After all, though cratering fertility has enormous social, political, and economic ramifications, the government cannot address it directly. Our leaders cannot just order up more babies; rather someone has to have them. Some people don’t want to, and many who do nonetheless feel that they are not yet ready to have children — often because they are still looking for someone to conceive and raise children with. Thus, the birth rate problem is really a problem of marriage and sex and culture.

Thus, the indirect efforts that the government can use to try to raise fertility will often implicate the most contentious parts of the culture war. And, of course, there is also a lot of potential for ugly unintended consequences. This doesn’t mean that government can do nothing, but it does mean that raising the birth rate is difficult, and that those efforts cannot be neutral about the nature of the human person and the good life.

Family policy means viewing statecraft as soulcraft, nudging people and culture toward a vision of the good. In short, effective family policy means getting leftists to live more like conservatives, and that’s a sticking point.

Yet we know that the left’s approach to sex, marriage, and family doesn’t get it done. To the extent the left has a positive model for marriage and children, it is as a capstone following an extended adolescence — explore, indulge, achieve, and then settle down and have a baby or two sometime after age 30 — but don’t let them derail your career!

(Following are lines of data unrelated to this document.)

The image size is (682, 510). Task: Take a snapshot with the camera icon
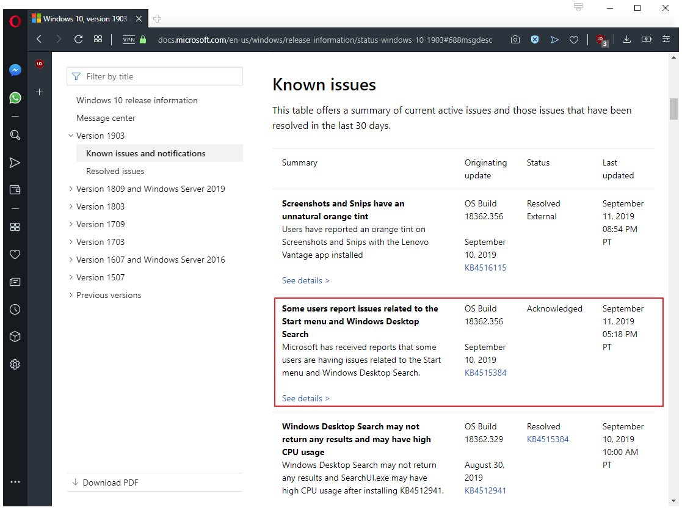(x=515, y=39)
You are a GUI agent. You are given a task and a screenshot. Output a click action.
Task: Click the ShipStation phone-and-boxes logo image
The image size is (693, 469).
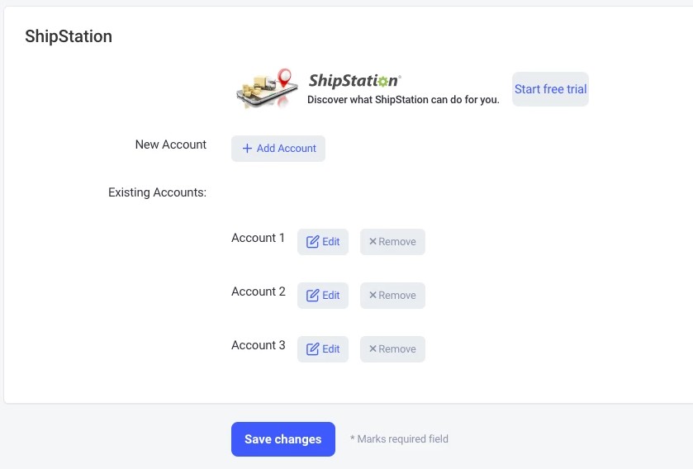267,88
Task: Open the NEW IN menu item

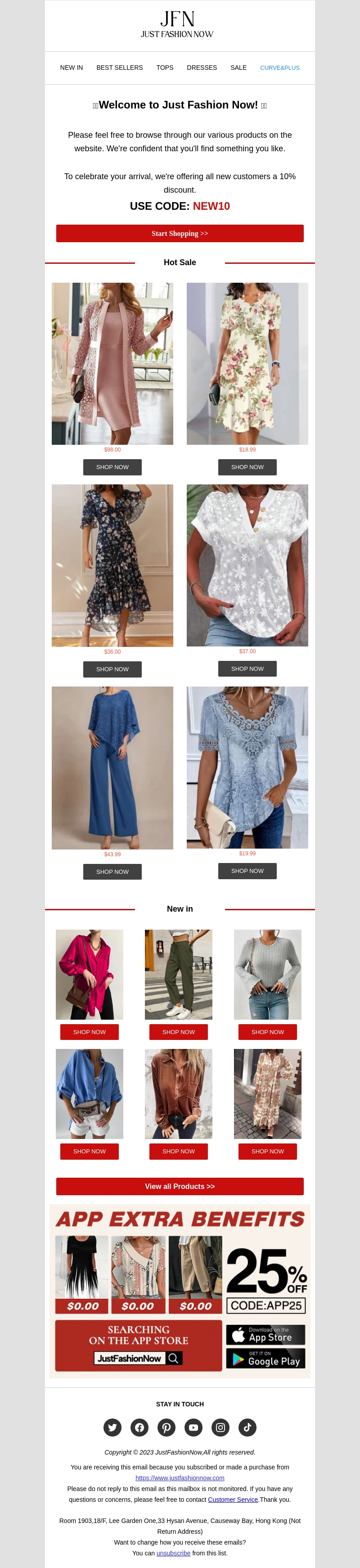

The left’s preferred family policies are structured around this model, and so they focus on subsidized childcare, subsidized IVF, and so on. But stacking ever more government subsidies on ever more social liberalism does not work. Well, at least it doesn’t work to meaningfully raise the birth rate, though it may boost the bank accounts of those already committed to it.

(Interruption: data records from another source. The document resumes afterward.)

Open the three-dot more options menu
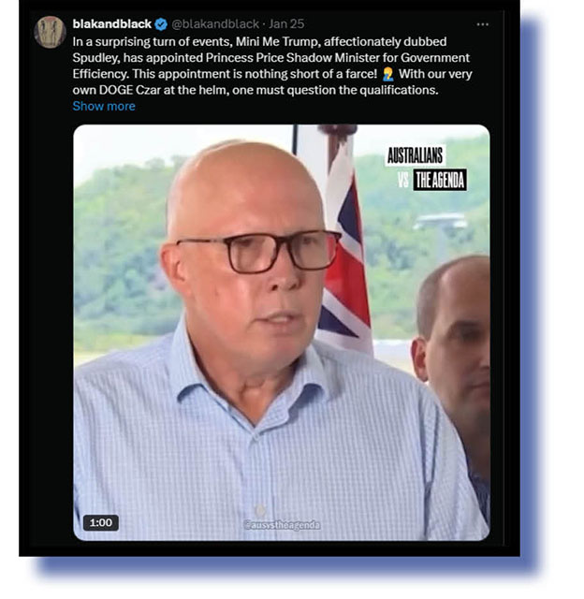584x599 pixels. pos(482,24)
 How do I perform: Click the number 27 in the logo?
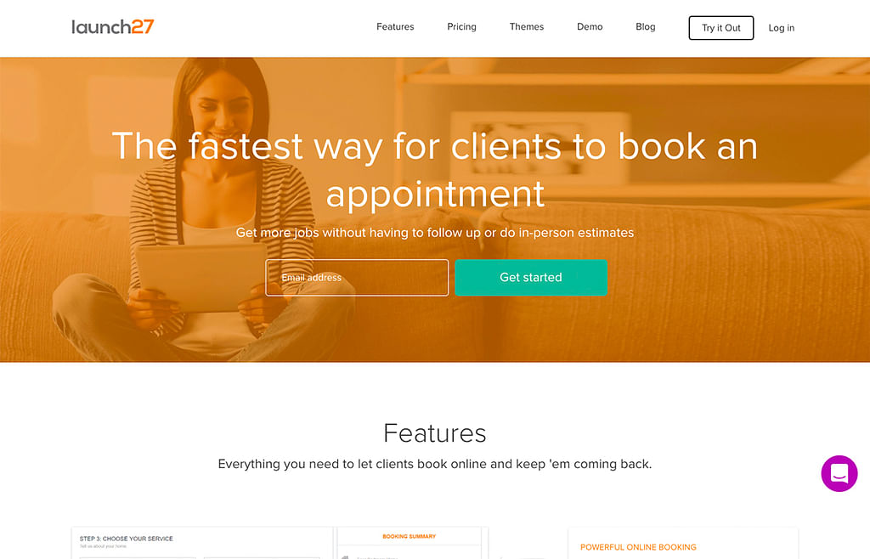[143, 26]
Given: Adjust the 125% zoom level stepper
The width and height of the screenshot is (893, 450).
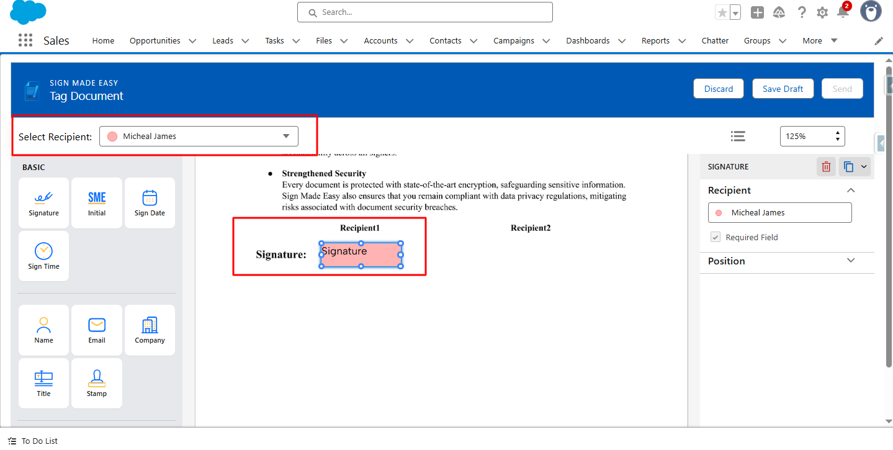Looking at the screenshot, I should tap(837, 136).
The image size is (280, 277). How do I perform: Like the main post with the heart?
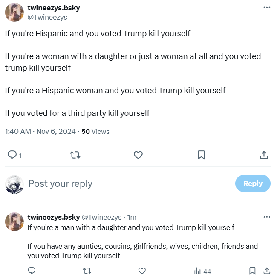click(x=138, y=155)
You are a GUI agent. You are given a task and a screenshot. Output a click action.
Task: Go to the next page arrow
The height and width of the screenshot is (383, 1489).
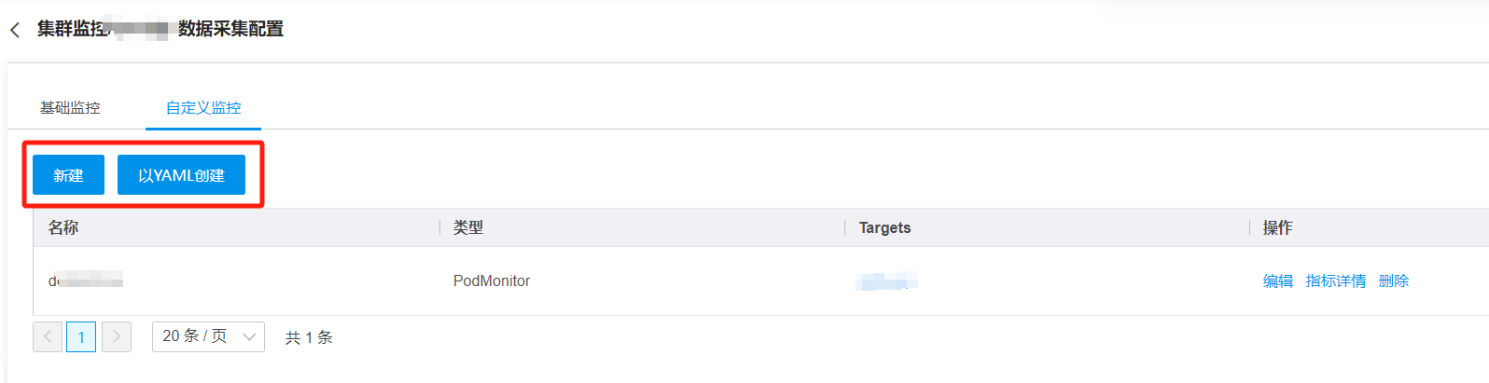tap(117, 336)
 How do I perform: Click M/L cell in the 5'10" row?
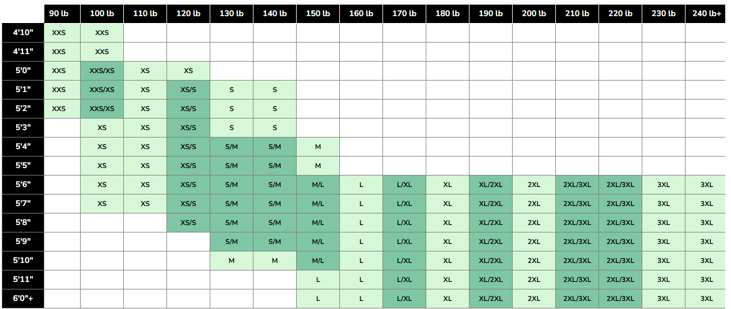[x=318, y=261]
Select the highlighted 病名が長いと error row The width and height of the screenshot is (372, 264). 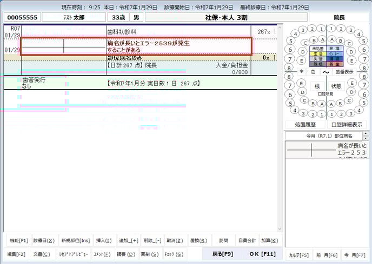136,46
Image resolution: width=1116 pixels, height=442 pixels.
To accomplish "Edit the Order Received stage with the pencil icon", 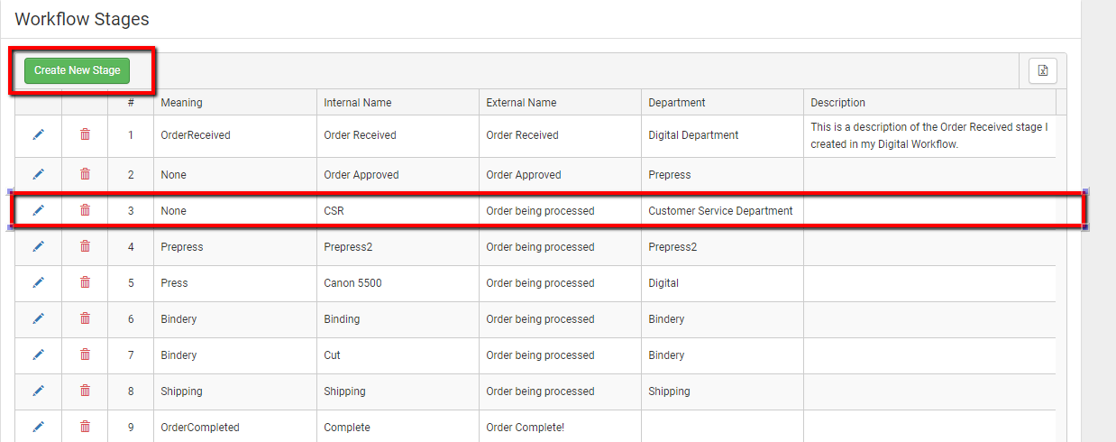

And the left’s model of marriage and family — sow your wild oats in your 20s, and then settle down into a (kinda) conservative life in your 30s — especially doesn’t work for the working class, which has been devastated by the sexual revolution.

Meanwhile, religious conservatives keep having babies. As a matter of policy and practice, it is the religious right that has got this figured out. Imperfectly, yes, of course — we’re still human, but social conservatism’s pro-life and pro-family policies and culture are proving to be the most coherent and successful pro-natal agenda we’ve got.

And the culture goes with the policies. Social conservatism encourages adults to put children’s needs first, and to care about family before self. This makes marriages more stable and provides more community and family help for those with children. Thus, a conservative culture also requires fewer government interventions and subsidies. And this culture is self-reinforcing; being around married couples having babies creates social norms and behaviors that encourage (and make it easier) for other young people to get married and have babies.

Policy matters, of course, from housing to education to the tax code to public safety. And, judging by internal migration patterns within America, conservatives are doing a better job for families on those as well. So Yglesias and others on the left who claim to care about the baby bust ought to pay attention to the religious conservative family policy wonks, because they represent the only Americans still having plenty of babies.